EXERCISE BRIEF ▸ In the records below, find the line that holds "Where should I". Restate it and every later line exactly, stopping at the end and skipping pictures.

********

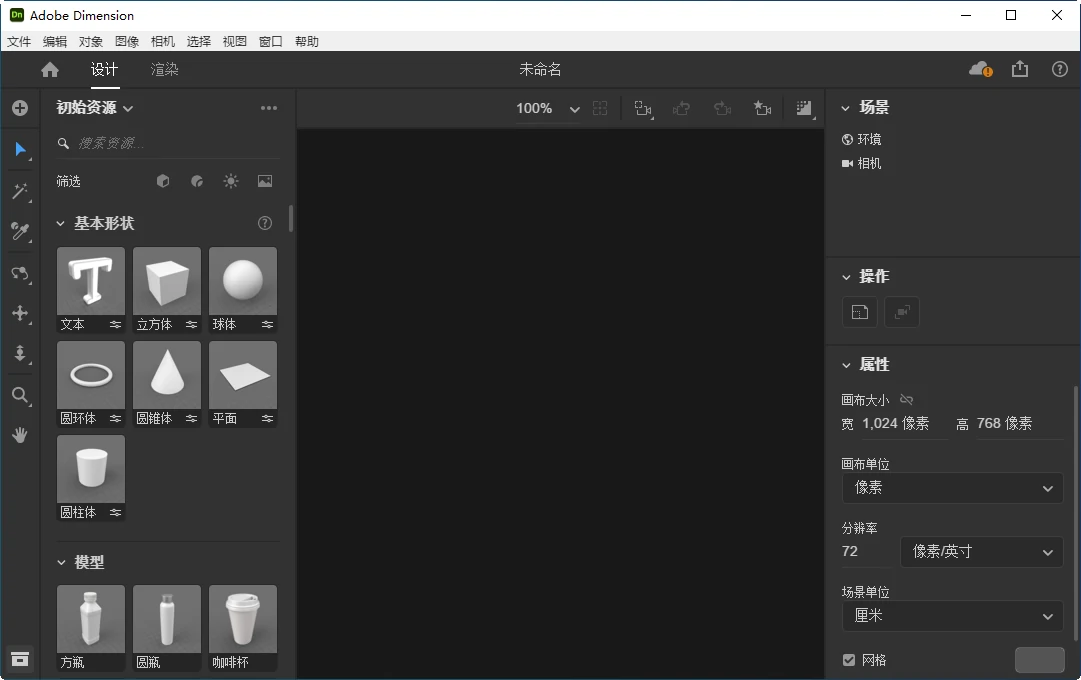Select the Zoom tool
1081x680 pixels.
tap(20, 395)
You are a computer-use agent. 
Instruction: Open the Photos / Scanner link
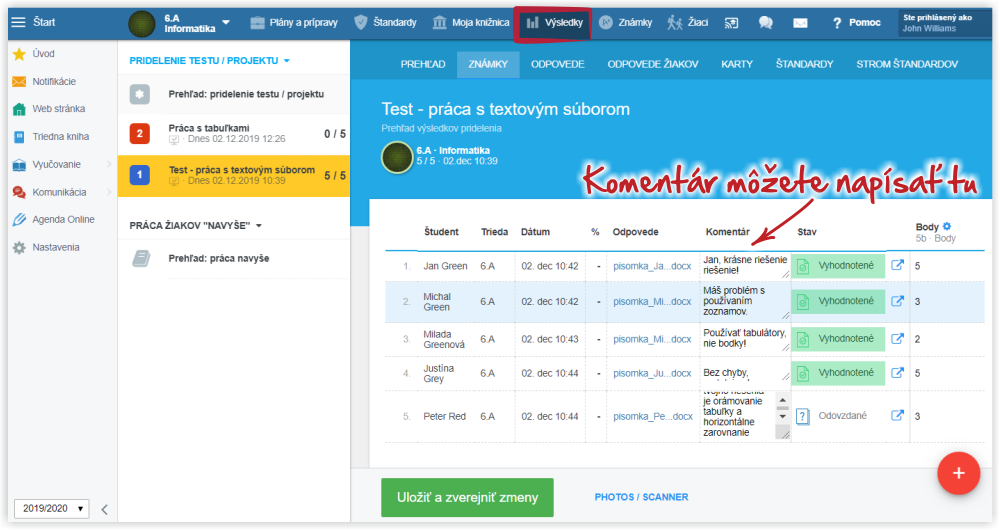[641, 497]
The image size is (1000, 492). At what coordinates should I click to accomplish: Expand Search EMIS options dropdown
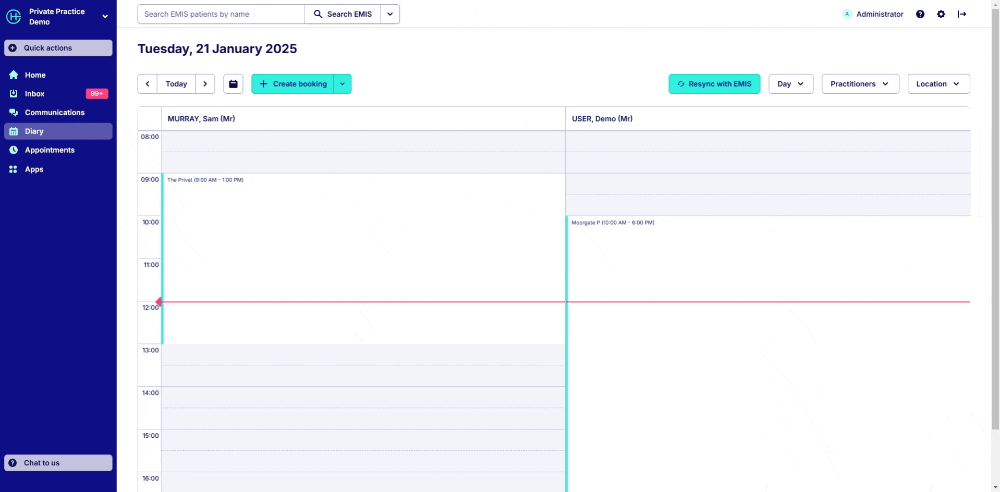coord(390,14)
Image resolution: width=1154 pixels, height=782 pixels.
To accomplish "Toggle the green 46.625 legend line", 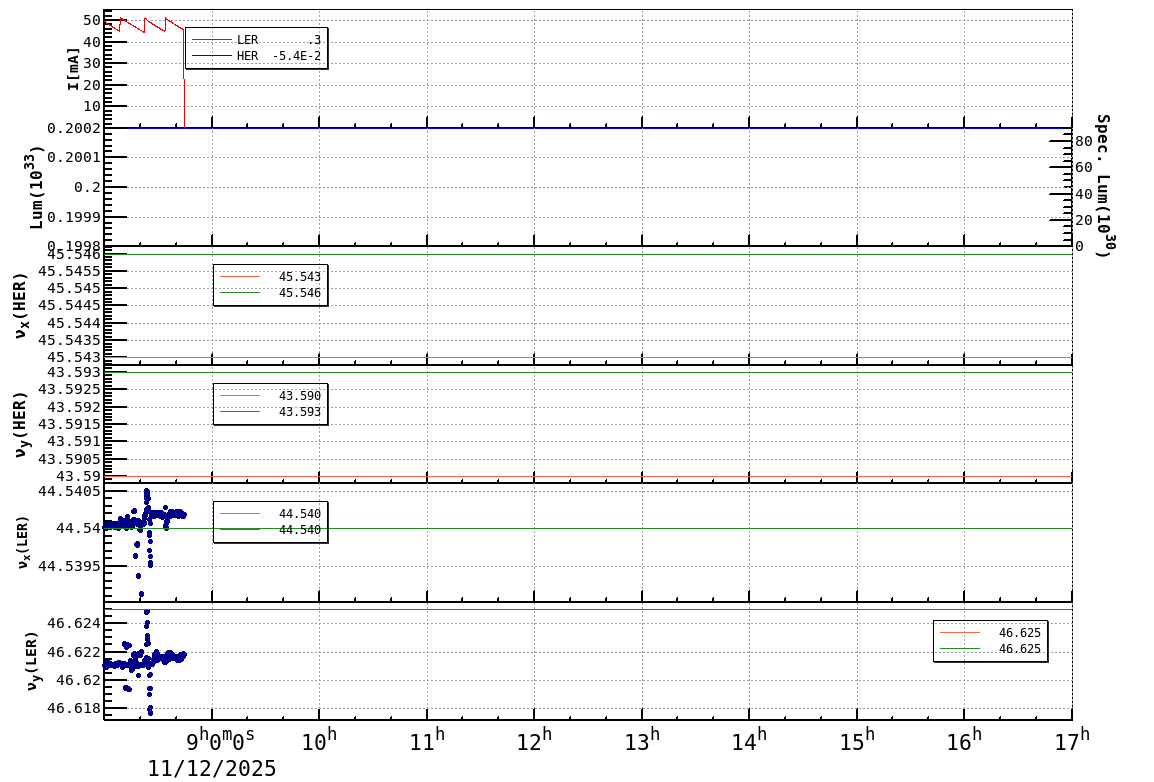I will 990,648.
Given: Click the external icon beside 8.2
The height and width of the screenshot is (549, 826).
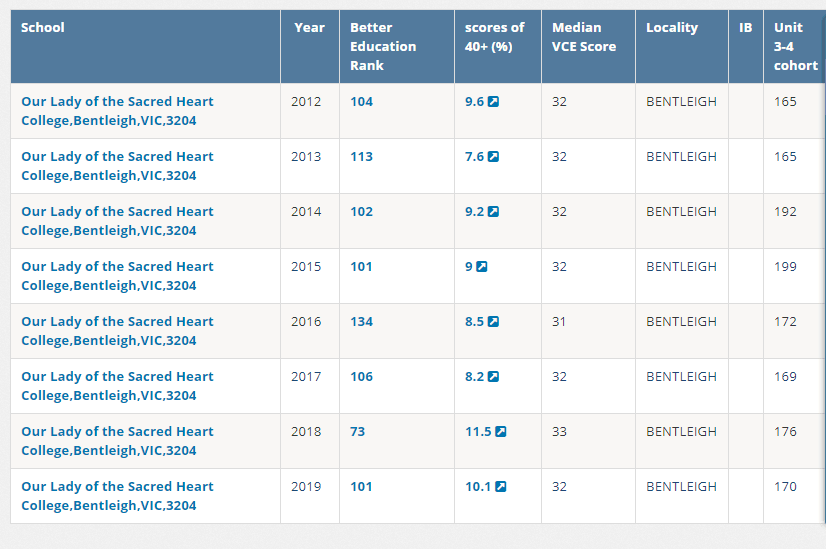Looking at the screenshot, I should coord(493,377).
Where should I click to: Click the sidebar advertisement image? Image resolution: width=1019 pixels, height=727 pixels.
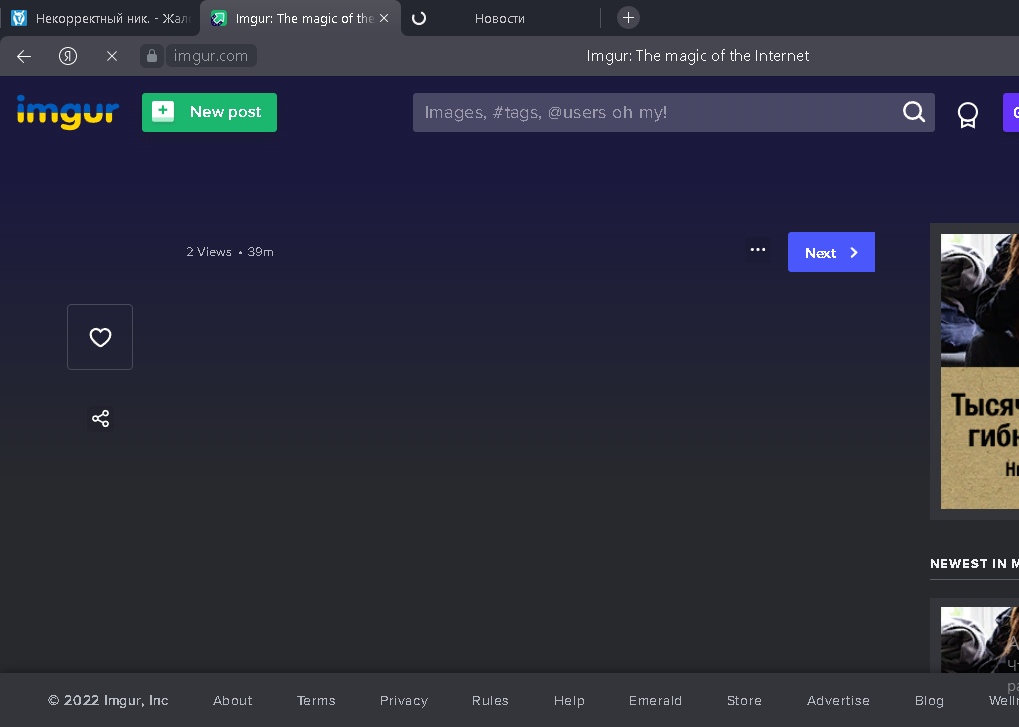[x=979, y=370]
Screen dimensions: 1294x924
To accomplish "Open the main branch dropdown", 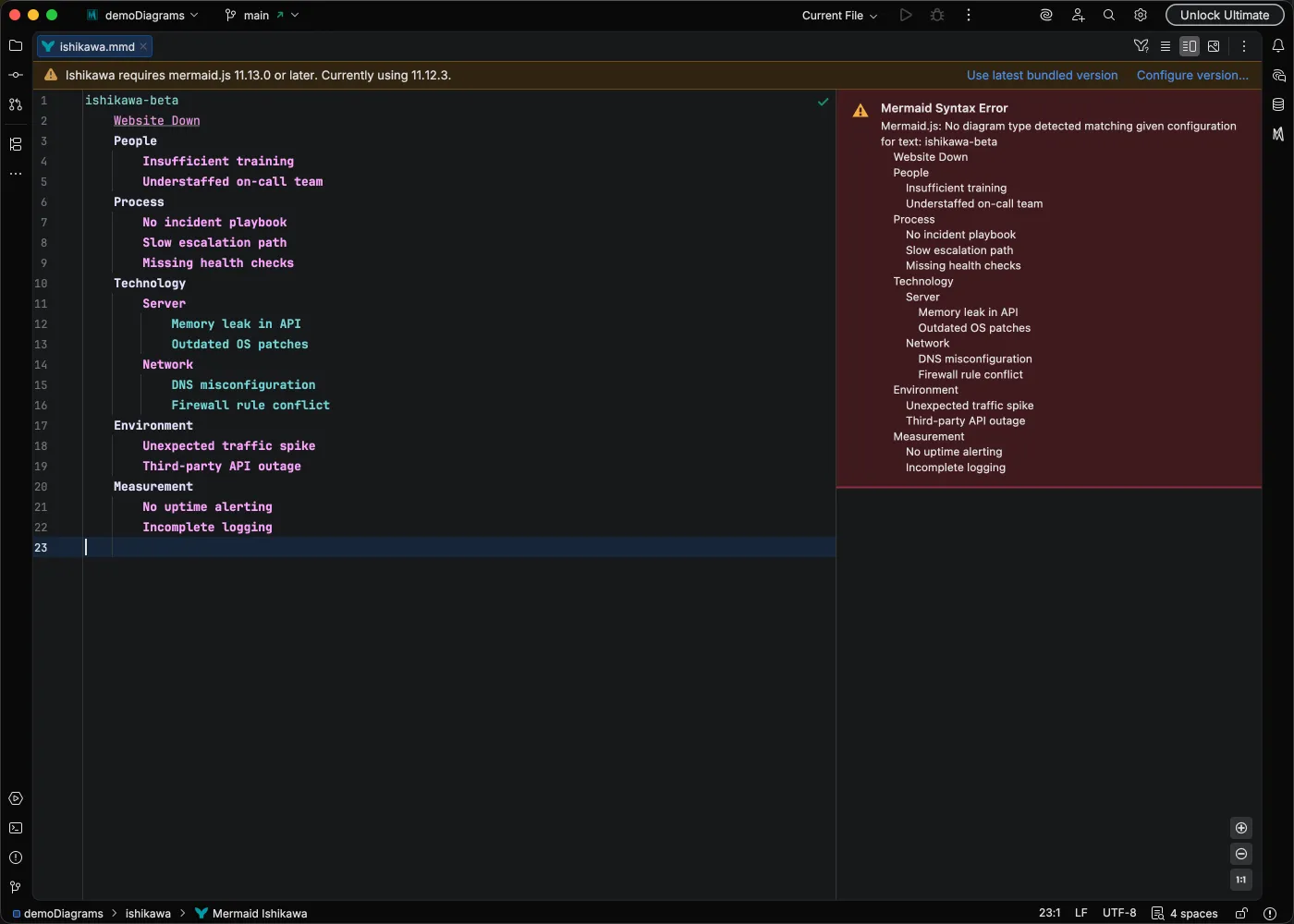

********

RESPONSE TO THIS EXERCISE ▸
Where should I click to: Click the sidebar advertisement image? Image resolution: width=1019 pixels, height=727 pixels.
[x=979, y=370]
Screen dimensions: 1294x924
To accomplish "Open the main branch dropdown", 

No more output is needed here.